▸ **GESTELLTE AUFGABE A**:
Welche Bedeutung hat das griechische Wort ‹ὁμός› laut dem Text über Zoll und Zölle?
▸ **GESTELLTE AUFGABE B**:
Setzen Sie den Text über Zoll und Zölle im Anschluss an seinen letzten Satz fort.

▸ **VORLIEGENDER TEXT**:
_ _ _ _ _
Zoll und Zölle

Alberigo TuccilloSprache 3 Kommentare

Wenn ein Wahnsinniger um keinen Zoll vom Zollwahn weicht, wirft er die Frage auf, ob Zoll und Zölle einen Zusammenhang haben. Ein paar linguistische Betrachtungen über Maß und Ausmaß:

Homonyme — Griechisch ‹ὁμώνυμος› [homónymos], aus ‹ὁμός› [homós] (gleich) und ‹ὄνυμα› [ónyma] (Name) — sind Ausdrücke, die äußerlich gleich aussehen (homograph) oder gleich ausgesprochen werden (homophon), aber für verschiedene Begriffe stehen. Beispiele dafür sind:

  • der ‹Ball› (kugelförmiges Spielgerät), der ‹Ball› (Tanzveranstaltung)
  • das ‹Gericht› (zubereitete Speise), das ‹Gericht› (Tribunal)
  • die ‹Taube› (Vogel), die ‹Taube› (Frau mit Gehörbehinderung)
_ _ _ _ _
▸ **BEREITGESTELLTES MATERIAL**:
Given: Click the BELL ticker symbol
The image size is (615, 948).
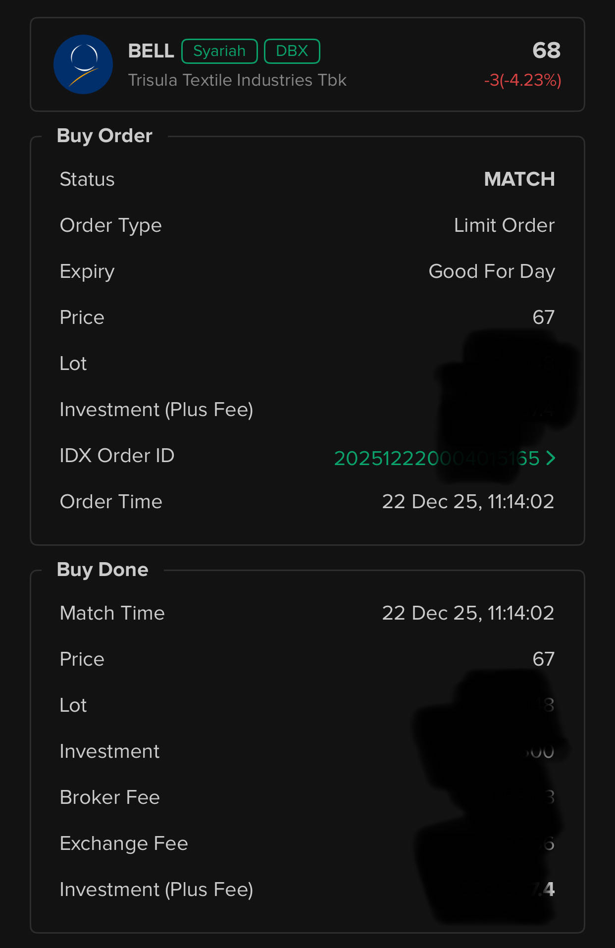Looking at the screenshot, I should click(x=151, y=51).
_ _ _ _ _
▸ **SCHRIFTLICHE ANTWORT A**:
Es bedeutet „gleich“.

▸ **SCHRIFTLICHE ANTWORT B**:
  • der ‹Gang› (Gangart), der ‹Gang› (Korridor), der ‹Gang› (Teil eines Menüs), der ‹Gang› (eine Schaltstufe mit einem bestimmten Übersetzungsverhältnis in einem Getriebe), der ‹Gang› (verbindender anatomischer Duktus, zum Beispiel ‹Gehörgang›)
  • die ‹Weide› (eine Baumart), die ‹Weide› (Grasfläche, wo Nutztiere äsen)
  • die ‹Erde› (unser Planet), die ‹Erde› (Humus)
  • der ‹Strom› (Fluss mit Meeresmündung), der ‹Strom› (Fluss elektrischer Ladung)

Oft gehen Homonyme etymologisch auf dieselbe Wurzel zurück. So sind beispielsweise sowohl der Fluss als Gewässer als auch der in Ampere gemessene Fluss elektrischer Ladungen Substantivierungen des Verbs ‹fließen›. Oft aber erscheinen und klingen grafisch und phonetisch identische Wörter mit verschiedener Bedeutung bloß gleich, sind jedoch aus völlig verschiedenen Stämmen entstanden.

Zweites ist der Fall bei den Wörtern ‹Zoll› (Längeneinheit, 2,54 cm) und ‹Zoll› (Steuerabgabe für Ware, die über die Landesgrenze eingeführt wird; und Behörde zur Erhebung solcher Steuern).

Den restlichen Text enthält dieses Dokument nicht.